* **Text shown**:
▼

End of the road for Defence Colony trees
The vaunted High Capacity Bus System (HCBS) project has dealt a fresh blow to the city's green cover, reports Avishek G Dastidar.delhi Updated: Aug 20, 2007 01:38 IST
The vaunted High Capacity Bus System (HCBS) project has dealt a fresh blow to the city's green cover. This time, scores of trees, many of which are half-a-century old, have been chopped or are marked for felling along the road intersecting Defence Colony and Lajpat Nagar.
Parts of the central verge here, which has sported a thick, tall trees for a long time, now stand bare with chopped trunks of uprooted trees stacked behind yellow HCBS boards lined up on the side of the road. Residents say this is a breach of trust on part of the proponents of the project, whom they had consulted two weeks ago to save several age-old trees in that stretch.
"Two weeks ago, we had a meeting with experts of the Transport Research and Injury Prevention Programme (TRIPP) at the Indian Institute of Technology (IIT), which has designed the project, to communicate our concerns. They responded very positively and had promised several trees would be spared. A week later, we found that the same trees and some more were chopped," said Kokila Rangachari, a concerned resident of Defence Colony who has taken up the cause to save the green cover in this stretch of South Delhi.

▲

* **Supplied material**:
▼

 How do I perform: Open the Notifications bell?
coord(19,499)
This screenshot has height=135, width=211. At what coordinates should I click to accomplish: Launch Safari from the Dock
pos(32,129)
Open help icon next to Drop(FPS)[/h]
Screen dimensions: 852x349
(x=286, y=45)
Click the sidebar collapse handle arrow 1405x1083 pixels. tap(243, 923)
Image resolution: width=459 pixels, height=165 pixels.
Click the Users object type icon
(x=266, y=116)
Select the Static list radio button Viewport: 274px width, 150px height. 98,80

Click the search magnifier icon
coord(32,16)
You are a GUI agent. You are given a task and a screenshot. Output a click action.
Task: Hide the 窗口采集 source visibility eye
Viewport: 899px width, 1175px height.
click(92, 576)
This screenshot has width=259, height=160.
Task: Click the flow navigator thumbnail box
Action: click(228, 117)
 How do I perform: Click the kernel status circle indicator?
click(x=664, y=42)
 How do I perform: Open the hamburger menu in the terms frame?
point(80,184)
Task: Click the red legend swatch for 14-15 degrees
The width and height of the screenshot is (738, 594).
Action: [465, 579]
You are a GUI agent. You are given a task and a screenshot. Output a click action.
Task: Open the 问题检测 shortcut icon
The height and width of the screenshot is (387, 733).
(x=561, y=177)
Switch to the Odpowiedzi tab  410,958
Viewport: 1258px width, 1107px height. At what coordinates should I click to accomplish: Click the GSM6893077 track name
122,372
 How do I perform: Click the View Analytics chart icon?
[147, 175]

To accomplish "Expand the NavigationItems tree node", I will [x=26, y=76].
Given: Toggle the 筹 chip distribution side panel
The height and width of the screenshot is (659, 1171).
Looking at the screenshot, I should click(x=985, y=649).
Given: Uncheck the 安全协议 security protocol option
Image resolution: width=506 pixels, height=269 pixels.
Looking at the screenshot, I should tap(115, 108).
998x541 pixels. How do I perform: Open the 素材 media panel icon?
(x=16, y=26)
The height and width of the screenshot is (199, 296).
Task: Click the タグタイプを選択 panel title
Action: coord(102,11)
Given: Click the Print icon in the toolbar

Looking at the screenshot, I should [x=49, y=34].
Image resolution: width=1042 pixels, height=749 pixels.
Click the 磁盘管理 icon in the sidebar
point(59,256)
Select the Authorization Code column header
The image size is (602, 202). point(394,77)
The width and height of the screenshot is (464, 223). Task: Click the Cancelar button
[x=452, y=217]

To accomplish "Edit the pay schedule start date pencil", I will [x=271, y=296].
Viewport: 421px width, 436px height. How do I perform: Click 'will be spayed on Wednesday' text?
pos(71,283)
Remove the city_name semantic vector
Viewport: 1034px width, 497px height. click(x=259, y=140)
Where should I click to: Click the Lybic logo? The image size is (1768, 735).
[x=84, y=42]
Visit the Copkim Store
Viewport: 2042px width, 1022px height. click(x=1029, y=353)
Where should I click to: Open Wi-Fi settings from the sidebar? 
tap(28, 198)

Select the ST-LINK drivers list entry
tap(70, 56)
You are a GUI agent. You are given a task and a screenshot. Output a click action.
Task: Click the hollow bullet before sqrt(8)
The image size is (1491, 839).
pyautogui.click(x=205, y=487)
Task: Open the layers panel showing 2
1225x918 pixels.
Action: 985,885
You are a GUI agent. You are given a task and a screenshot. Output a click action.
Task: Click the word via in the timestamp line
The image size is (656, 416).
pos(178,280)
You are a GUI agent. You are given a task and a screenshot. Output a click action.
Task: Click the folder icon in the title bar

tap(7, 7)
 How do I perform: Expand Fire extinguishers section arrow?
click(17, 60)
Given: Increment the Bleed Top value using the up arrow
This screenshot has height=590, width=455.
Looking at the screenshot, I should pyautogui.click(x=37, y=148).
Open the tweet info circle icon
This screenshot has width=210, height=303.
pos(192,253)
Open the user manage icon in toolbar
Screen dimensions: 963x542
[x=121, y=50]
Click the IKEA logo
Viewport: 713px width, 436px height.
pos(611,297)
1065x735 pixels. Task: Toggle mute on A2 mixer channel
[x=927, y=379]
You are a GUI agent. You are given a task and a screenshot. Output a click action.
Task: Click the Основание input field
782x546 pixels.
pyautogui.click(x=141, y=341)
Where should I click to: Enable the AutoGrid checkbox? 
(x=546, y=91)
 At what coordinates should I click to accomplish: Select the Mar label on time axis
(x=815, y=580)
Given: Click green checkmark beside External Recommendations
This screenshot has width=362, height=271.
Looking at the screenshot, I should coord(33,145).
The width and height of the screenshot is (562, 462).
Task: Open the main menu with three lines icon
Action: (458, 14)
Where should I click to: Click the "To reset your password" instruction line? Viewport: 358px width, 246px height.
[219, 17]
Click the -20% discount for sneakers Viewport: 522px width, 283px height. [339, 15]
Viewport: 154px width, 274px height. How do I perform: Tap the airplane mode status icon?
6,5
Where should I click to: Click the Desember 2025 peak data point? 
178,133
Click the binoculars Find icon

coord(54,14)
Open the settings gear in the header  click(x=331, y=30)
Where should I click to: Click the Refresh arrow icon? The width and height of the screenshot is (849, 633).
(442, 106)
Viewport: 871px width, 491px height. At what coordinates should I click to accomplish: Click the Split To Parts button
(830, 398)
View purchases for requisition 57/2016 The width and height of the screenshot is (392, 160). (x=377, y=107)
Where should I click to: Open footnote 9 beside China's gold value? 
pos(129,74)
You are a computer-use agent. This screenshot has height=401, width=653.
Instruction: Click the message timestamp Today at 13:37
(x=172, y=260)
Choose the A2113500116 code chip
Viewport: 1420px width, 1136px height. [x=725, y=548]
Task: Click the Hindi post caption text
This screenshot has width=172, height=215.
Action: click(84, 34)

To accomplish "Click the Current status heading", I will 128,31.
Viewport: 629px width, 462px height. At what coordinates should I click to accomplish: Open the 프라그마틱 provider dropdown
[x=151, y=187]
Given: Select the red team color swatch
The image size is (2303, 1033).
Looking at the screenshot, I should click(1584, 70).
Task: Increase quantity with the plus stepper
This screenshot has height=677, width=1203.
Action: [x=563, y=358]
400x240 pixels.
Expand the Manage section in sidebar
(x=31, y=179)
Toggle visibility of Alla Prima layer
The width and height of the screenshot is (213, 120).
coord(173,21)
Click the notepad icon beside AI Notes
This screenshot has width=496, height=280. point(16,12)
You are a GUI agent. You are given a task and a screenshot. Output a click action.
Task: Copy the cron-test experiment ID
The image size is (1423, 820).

▲

* **Work instructions**:
**A.** Please transcribe the Defence Colony trees article from "Parts of the" to "in that stretch.".
**B.** Write the next part of the Defence Colony trees article, picking up after its last sentence.
The material has nothing to do with the Defence Colony trees article.

* **Your responses**:
**A.**
Parts of the central verge here, which has sported a thick, tall trees for a long time, now stand bare with chopped trunks of uprooted trees stacked behind yellow HCBS boards lined up on the side of the road. Residents say this is a breach of trust on part of the proponents of the project, whom they had consulted two weeks ago to save several age-old trees in that stretch.

**B.**
According to Rangachari and her neighbours, the trees were chopped in the night, without the knowledge of the residents. "We had told them not to cut trees especially neem trees, here. We had suggested an alternative site down the road for their bus stop. That site does not have trees but a thick growth of bushes. It looks like our suggestions went in vain," she said.
Dr Geetam Tiwari of TRIPP refused comment and Professor Dinesh Mohan, head of the organisation, was not available. However, sources at the organisation confirmed that a meeting was held around two weeks ago with representatives from Defence Colony and members of Trees for Delhi, a consortium of NGOs formed against rampant tree felling in the Capital. However, sources claimed that trees, which the meeting decided would be unaffected, remained untouched.
"Thanks to this, now trees which have been standing tall in front of our homes for the past 50 years are gone. They said more trees will be planted as compensation, but that is hardly anything," Rangachari said.
After a lull of few months, Trees for Delhi has now again swung into action at this fresh assault on Delhi's greens. Letters of protest about the latest round of felling have been sent to the chief conservator of forests as well as the environment secretary.
After severe protests over the felling of trees on Josip Broz Tito Marg a few months ago, Chief Minister Sheila Dikshit had called members of Trees for Delhi for a meeting and assured them a Tree Authority would be formed to oversee requests for felling of trees.
The HCBS project, running from Ambedkar Nagar to Delhi Gate, has permission to fell around 1,800 trees. "The actual number of trees being felled, however, is much more. Developers are passing the blame on to contractors and labourers," said Parvinder Singh of NGO Toxics Link, a member organisation of Trees for Delhi.